As anyone who attended our Halloween costume party last year can attest, the staff here loves all kinds of modern and classic picture books: characters as diverse as Fancy Nancy and Eloise to Christopher Robin and Viola Swamp were represented, and our staff picks range from Jon Scieszka and Ruth Krauss to Wanda Gag and Anna Dewdney. While no one here is debating the deserved popularity of such authors, there are times when we, as readers and general lovers of the picture book as a medium itself, want something a little...different. Something beyond the typical 3 to 7 age category or the princess/truck/new baby/animal story genre. In short, we want a picture book - big, colorful, with a great story - for grown-ups.
If you've ever had a similar feeling, here we've collected some of our newest and favorite "picture" books that appeal as much to grown-ups as kids.
My first pick takes the cake for most fun title: Alphabeasties and Other Amazing Types, created by graphic designers Sharon Werner and Sarah Forss. This imaginative book goes beyond the ABCs: each spread features an alliterative animal made up of various styles and sizes of its letter. Along with these creative pictures and flaps, each letter showcases its permutations of fonts with whimsical interpretations along the lines of "this 'a' wears a hood". Like the wordless picture feast Wonder Bear by Tao Nyeu, Alphabeasties is a great gift for preschoolers and designers alike.
Another design giant, Andrew Zuckerman, gives us his take on an alphabet book with Creature ABC. Each letter gets double treatment with capital and lowercase pages with the sumptuous creature photographs so detailed they could be textured. For the committed animal (or art) lover, pair this picture book with Zuckerman's Creature Floor Puzzles, or for the preschool biologist try Discovering Nature's Alphabet by Krystina Castella.
For the reader who likes their creatures more fantastic and dangerous than even alligators and vultures, Bobbi Katz and illustrator Adam McCauley give us Monsterologist: A Memoir in Rhyme. In the popular "scrapbook" style of Candlewick's Ologies and the Flower Fairies books, this entertaining guide to magical and mythological beings is packed with letters, interviews and dire warnings in verse. (This book's arrival has led to an array of jests on my behalf on how I should finally be able to tell Godzilla and King Kong apart).

**YOUR TASKS**
**a.** In the text on picture books for grown-ups, rewrite the paragraph beginning "Another design giant, Andrew Zuckerman" more concisely, keeping its main facts.
**b.** Continue the text on picture books for grown-ups from where it stops.
The items that come after this text are from a different source.

**ENTRIES PROVIDED**
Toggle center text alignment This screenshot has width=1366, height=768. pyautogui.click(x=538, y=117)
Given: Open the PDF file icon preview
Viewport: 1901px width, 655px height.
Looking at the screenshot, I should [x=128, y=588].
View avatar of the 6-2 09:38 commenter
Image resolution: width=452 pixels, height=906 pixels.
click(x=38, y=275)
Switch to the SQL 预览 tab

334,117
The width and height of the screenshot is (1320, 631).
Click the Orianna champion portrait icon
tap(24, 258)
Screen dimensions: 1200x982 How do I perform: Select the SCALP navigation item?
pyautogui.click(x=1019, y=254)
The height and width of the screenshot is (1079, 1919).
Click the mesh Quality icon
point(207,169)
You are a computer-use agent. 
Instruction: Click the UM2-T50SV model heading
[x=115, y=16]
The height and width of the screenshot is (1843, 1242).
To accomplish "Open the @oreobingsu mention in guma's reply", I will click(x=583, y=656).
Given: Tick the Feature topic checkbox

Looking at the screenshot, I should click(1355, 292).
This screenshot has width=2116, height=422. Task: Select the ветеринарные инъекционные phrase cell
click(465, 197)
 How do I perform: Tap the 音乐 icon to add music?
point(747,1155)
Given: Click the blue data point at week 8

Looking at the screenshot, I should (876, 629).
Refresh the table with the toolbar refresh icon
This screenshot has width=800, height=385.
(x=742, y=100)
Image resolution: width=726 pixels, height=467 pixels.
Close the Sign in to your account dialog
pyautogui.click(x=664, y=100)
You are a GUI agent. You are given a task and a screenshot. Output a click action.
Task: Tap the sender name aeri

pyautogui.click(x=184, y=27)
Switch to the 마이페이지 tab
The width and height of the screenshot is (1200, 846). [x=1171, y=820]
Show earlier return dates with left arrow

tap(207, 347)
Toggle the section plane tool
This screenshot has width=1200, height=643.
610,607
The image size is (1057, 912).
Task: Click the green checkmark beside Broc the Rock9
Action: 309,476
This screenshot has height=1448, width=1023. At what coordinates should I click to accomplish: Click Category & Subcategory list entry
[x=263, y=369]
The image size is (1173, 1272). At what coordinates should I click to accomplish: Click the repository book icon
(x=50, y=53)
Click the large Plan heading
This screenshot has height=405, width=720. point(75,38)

**ANSWERS GIVEN**
**a.** Designer Andrew Zuckerman's alphabet book, Creature ABC, gives each letter both a capital and a lowercase page, with creature photographs so detailed they could be textured. Committed animal or art lovers can pair it with Zuckerman's Creature Floor Puzzles, and preschool biologists can try Krystina Castella's Discovering Nature's Alphabet.

**b.**
There's no flight of fantasy, no homage to the power of story-telling quite like Bambert's Book of Missing Stories by Reinhardt Jung, translated by Anthea Bell, and illustrated by the prolific Emma Chichester Clark. Lonely protagonist Bambert sends his stories out into the world tied to hot air balloons to discover their true setting and characters. The stories that return are as beautiful and poignant as Bambert and his neighbor's blossoming friendship. This book, though dissimilar in tone, is comparable to Shaun Tan's Tales from Outer Suburbia: not quite chapter book, not quite graphic novel, but definitely not to be missed.
Another foreign import of note is Collector of Moments by German author and illustrator Quint Buchholz (sound familiar? You may know him from his prints), translated by Peter Neumeyer. A young boy befriends the mysterious artist upstairs - but is never allowed to see his pictures until the artist moves away. The paintings, rendered as full or double page spreads, take the boy on imaginative journeys that turn the familiar into the surreal: in one particular picture, morning comes to a house by the sea with a package, as big as the house itself, on its front lawn. This book is actually out of print, so come for our last copy while you can!
Continuing in the vein of Eastern European authors, we can't neglect Peter Sís. The Wall: Growing Up Behind the Iron Curtain is a moving, intricate graphic memoir of his childhood and adolescence in Cold War Czechoslovakia. The Wall combines story panels illustrated in stark black, white, and red, journal entries, and the narrator's own dreams and drawings. A gorgeous double page explosion of color depicting the Beatles and other pop icons marks the narrator is disillusionmentwith the Soviet regime and discovery of cultures from the other side of the wall. After many acclaimed picture books and biographies, The Wall is Sís's most personal and inspiring work yet. For more graphic autobiography, also try Marjane Satrapi's Complete Persepolis.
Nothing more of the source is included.